About In-line-fft

Hi Experts ,I’m just studing Julia But I’m in truble. Berrow 2D turblence simulation code is that I translated from Matlab is use too much memory. At my Simulation environment it use approx. 32 GB. I found some info about In-Line fft for saving memory. But It is not working well, I mean not saving memory. I would like to borrow your help.

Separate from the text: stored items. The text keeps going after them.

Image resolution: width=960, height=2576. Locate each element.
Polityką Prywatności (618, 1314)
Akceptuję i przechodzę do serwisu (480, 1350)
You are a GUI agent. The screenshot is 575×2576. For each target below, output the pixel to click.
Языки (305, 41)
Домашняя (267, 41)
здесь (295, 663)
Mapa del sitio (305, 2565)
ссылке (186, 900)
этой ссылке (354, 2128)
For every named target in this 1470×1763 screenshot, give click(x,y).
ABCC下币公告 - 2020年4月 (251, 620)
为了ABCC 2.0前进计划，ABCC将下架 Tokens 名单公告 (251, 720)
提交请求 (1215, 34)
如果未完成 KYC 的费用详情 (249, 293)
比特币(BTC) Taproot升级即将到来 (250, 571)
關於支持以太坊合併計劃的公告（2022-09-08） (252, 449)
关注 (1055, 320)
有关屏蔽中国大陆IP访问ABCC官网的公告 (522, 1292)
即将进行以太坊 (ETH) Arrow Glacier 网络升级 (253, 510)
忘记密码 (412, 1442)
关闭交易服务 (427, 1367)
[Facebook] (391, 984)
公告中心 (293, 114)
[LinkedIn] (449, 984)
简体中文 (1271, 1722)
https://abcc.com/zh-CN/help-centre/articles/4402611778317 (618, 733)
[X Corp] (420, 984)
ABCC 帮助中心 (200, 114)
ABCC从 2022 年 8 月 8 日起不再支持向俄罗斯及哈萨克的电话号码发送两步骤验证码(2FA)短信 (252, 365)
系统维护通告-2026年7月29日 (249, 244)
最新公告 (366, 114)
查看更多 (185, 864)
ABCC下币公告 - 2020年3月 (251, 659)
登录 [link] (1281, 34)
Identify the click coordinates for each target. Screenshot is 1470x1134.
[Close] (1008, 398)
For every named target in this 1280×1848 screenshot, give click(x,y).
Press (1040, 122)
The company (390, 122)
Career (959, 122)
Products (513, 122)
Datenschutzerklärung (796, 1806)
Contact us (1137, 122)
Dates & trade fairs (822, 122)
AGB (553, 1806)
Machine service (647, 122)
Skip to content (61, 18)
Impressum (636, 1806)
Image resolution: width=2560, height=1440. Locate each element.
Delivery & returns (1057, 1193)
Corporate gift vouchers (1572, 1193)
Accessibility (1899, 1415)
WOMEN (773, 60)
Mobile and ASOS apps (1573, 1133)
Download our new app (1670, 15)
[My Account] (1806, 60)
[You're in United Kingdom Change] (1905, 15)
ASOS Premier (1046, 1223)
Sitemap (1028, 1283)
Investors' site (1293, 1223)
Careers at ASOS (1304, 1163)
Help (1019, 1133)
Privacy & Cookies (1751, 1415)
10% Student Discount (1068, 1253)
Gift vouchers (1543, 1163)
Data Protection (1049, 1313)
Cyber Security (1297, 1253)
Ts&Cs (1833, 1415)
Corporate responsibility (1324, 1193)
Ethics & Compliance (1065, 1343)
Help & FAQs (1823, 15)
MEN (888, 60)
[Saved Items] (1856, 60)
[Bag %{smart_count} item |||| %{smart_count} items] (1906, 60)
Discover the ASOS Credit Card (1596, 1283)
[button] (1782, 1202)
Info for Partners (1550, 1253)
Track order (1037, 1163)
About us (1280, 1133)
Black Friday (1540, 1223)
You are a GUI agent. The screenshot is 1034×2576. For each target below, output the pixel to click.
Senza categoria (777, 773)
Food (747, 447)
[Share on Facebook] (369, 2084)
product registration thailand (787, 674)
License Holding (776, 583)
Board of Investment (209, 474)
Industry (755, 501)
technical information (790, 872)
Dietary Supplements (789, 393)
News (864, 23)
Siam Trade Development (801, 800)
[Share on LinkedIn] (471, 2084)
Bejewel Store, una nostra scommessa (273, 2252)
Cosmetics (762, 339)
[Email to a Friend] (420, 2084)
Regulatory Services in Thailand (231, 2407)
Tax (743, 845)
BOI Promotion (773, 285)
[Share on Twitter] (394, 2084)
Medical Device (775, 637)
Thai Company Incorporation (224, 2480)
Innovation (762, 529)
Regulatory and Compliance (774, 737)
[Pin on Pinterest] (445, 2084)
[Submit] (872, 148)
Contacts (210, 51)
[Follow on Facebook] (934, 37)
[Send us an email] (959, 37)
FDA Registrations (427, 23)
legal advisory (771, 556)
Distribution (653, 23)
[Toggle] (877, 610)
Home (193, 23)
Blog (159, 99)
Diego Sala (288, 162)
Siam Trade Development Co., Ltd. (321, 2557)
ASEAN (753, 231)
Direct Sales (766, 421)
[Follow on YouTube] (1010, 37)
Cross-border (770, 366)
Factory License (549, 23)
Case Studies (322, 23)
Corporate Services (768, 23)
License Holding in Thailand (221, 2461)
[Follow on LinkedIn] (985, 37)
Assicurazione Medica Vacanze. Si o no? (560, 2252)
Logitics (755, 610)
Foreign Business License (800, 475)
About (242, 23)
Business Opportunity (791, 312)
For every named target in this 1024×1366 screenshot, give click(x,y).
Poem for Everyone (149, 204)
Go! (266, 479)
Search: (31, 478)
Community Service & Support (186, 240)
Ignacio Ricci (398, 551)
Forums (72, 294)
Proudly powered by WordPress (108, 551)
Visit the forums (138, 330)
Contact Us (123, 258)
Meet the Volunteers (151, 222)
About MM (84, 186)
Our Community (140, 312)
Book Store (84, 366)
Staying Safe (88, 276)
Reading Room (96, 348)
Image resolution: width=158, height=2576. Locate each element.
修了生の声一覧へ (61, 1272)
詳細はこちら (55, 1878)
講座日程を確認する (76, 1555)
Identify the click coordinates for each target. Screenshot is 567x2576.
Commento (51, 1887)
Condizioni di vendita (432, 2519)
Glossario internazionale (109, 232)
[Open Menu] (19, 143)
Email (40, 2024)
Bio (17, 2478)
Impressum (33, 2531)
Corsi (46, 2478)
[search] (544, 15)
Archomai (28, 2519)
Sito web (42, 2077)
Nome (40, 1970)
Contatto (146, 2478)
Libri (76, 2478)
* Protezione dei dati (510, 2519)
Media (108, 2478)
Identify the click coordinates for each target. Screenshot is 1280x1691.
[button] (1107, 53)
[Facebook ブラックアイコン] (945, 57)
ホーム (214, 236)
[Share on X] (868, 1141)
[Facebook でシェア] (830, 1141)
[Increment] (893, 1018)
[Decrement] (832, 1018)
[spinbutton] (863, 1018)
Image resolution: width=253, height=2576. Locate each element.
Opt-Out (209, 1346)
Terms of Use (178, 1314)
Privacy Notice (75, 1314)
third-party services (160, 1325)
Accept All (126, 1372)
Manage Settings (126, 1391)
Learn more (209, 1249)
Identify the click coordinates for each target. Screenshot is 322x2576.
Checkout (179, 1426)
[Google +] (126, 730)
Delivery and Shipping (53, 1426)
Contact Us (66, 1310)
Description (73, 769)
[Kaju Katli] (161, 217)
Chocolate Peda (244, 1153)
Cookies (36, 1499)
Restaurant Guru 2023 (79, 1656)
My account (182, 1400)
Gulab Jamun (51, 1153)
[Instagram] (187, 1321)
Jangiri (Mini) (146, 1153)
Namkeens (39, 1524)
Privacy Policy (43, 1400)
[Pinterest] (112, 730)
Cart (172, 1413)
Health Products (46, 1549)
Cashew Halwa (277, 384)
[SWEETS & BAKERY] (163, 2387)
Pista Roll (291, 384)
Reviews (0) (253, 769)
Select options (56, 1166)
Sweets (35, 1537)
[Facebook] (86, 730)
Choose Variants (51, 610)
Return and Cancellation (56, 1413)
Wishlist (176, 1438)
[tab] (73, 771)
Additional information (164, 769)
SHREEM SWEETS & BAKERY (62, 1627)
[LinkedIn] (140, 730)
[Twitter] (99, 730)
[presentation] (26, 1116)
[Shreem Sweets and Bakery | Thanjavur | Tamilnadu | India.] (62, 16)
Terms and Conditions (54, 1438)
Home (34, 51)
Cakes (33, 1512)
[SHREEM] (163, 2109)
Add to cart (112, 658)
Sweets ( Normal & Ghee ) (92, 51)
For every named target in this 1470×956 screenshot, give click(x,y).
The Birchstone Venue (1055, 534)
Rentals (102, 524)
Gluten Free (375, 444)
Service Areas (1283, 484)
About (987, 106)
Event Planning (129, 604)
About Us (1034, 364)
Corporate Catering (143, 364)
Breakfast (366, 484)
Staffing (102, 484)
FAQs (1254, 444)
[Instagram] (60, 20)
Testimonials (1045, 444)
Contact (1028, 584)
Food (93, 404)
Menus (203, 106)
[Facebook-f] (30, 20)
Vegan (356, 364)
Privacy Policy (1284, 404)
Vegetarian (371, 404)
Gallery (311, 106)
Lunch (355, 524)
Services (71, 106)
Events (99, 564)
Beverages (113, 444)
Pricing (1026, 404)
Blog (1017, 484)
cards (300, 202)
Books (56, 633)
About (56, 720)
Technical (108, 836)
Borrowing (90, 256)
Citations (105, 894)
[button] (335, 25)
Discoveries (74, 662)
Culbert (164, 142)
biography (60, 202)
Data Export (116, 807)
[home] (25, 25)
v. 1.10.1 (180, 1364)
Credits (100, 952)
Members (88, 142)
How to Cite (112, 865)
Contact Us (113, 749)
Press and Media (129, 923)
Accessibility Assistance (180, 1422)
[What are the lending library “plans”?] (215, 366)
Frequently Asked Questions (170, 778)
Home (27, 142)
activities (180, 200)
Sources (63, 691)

Sorry for my bad English

using FFTW
using Printf
using LinearAlgebra        
using MAT
# set parameters
N               = 128                      ;    # N*N grid,  
dt              = 0.02                     ;    # timestep
simutimeSeconds = 10                       ;

HowOftenSave    = 10                       ;    # save velocity field per 'HowOftenSave' timesteps
HowOftenVisu    = 10                       ;    # show illustration per 'HowOftenVisu' timesteps
simutimeSteps   = round(simutimeSeconds/dt);

nu              = 1/1000                   ;    # kinematic viscosity [nu] = m^2/s
L               = 2*pi                     ;    # domain side length
dx              = L/N                      ;    # grid spacing assumed dx=dy

Umax            = 1                        ;
F_0             = 0.03                     ;

# create fields
x = (L-dx)*(0:(N-1))/(N-1)                 ;    # to be precise, dx is subtracted here 
y = (L-dx)*(0:(N-1))/(N-1)                 ;    # otherwise the derivative of e.g. sin(x) wouldnt be differentiable on this periodic grid  
X=zeros(N,N);
Y=zeros(N,N);
for jx=1:N
    for ix=1:N
        X[ix,jx]=x[jx]
        Y[ix,jx]=y[ix]
    end
end

# wavenumbers
kx1 = mod.(1/2 .+ (0:(N-1))/N, 1) .- 1/2;
ky1 = mod.(1/2 .+ (0:(N-1))/N, 1) .- 1/2;
kx  = kx1*(2*pi/dx); # wavenumbers
ky  = ky1*(2*pi/dx); # wavenumbers

KX=zeros(N,N);
KY=zeros(N,N);
for jkx=1:N
    for ikx=1:N
        KX[ikx,jkx]=kx[jkx]
        KY[ikx,jkx]=ky[ikx]
    end
end

# Anti-aliasing filter based on the 2/3*kNyq rule
AA = (abs.(KX) .< (2/3) * maximum(kx)) .* (abs.(KY) .< (2/3) * maximum(ky)) 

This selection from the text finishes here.